Which lines below contain the word "menu"? Report each of those lines in full.

--- START AVAILABLE RECORDS ---

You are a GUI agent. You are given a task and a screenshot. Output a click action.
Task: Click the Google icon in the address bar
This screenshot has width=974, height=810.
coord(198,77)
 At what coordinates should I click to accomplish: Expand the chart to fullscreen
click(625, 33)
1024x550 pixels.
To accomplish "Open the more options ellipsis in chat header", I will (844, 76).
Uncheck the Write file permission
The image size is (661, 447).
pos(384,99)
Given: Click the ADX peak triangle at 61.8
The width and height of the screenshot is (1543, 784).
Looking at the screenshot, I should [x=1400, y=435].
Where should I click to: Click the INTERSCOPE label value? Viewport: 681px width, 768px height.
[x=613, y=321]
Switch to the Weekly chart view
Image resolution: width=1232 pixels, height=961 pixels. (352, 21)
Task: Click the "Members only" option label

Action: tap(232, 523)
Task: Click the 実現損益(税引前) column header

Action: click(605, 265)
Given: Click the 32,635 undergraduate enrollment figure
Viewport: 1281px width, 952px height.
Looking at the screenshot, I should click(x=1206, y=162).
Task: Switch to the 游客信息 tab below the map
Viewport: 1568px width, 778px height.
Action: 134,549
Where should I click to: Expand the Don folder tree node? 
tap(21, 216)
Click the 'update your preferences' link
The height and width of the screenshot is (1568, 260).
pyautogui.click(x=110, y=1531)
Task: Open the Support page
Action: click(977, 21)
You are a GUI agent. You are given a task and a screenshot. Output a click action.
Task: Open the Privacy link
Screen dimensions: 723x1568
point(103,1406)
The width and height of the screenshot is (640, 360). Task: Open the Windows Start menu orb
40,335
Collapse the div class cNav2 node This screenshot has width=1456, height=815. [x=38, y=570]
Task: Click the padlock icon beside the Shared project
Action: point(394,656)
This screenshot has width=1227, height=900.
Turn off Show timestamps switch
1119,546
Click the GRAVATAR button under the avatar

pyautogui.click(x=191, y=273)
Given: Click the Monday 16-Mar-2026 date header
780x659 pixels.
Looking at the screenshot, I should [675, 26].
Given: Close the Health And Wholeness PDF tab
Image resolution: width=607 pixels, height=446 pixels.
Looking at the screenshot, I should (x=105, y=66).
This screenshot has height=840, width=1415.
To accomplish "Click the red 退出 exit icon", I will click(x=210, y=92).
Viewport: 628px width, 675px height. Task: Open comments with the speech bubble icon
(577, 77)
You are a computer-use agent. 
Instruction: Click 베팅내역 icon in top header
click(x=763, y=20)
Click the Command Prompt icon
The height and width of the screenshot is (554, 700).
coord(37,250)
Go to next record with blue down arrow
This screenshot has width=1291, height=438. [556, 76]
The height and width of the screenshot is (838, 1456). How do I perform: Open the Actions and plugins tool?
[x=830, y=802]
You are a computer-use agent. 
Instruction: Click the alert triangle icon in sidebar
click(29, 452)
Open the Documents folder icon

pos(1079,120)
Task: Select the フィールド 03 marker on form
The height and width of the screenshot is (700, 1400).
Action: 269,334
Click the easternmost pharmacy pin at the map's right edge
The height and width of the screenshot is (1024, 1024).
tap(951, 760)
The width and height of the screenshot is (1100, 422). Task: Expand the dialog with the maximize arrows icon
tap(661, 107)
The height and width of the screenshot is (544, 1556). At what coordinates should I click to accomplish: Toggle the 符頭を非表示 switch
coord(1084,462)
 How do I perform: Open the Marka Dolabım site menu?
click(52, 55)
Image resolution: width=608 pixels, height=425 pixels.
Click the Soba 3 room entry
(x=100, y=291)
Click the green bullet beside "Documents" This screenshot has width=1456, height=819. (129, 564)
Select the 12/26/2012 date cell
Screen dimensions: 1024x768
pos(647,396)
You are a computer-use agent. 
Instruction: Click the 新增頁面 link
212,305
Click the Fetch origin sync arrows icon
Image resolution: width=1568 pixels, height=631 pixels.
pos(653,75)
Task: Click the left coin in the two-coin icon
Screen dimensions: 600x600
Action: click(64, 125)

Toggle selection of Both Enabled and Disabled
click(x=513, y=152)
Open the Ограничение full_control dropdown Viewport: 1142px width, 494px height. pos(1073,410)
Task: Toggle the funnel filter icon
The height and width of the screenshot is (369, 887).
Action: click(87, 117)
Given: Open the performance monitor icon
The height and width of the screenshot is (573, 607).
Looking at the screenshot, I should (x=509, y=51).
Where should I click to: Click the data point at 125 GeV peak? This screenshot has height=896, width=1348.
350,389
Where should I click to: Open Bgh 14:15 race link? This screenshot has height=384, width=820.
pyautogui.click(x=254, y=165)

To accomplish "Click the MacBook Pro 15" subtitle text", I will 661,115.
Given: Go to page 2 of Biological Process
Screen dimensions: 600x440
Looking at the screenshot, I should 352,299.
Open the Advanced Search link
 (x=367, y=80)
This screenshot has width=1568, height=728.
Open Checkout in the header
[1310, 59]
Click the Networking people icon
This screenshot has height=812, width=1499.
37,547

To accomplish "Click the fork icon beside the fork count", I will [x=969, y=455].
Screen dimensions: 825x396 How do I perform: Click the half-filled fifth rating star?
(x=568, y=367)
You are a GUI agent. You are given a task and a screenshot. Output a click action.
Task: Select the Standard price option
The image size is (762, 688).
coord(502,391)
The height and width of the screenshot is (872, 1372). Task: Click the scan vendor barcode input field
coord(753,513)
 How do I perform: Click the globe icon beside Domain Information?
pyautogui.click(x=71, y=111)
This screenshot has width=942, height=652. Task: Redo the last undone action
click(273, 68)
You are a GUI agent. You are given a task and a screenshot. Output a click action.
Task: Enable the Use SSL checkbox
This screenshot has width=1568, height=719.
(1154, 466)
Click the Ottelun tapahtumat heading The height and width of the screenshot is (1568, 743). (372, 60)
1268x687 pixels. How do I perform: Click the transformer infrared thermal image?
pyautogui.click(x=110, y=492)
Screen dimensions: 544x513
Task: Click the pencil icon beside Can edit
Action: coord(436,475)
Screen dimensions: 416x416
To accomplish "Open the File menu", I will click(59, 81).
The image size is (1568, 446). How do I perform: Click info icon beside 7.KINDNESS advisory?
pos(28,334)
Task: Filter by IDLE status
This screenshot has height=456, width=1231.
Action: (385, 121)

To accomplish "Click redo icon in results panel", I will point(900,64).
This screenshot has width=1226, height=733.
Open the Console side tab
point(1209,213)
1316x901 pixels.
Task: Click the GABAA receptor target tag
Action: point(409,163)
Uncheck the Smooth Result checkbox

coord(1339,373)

--- END AVAILABLE RECORDS ---

EXERCISE ANSWER
The width and height of the screenshot is (640, 360). Task: Open the Windows Start menu orb
 How do I perform: Open the Marka Dolabım site menu?
To accomplish "Open the File menu", I will click(59, 81).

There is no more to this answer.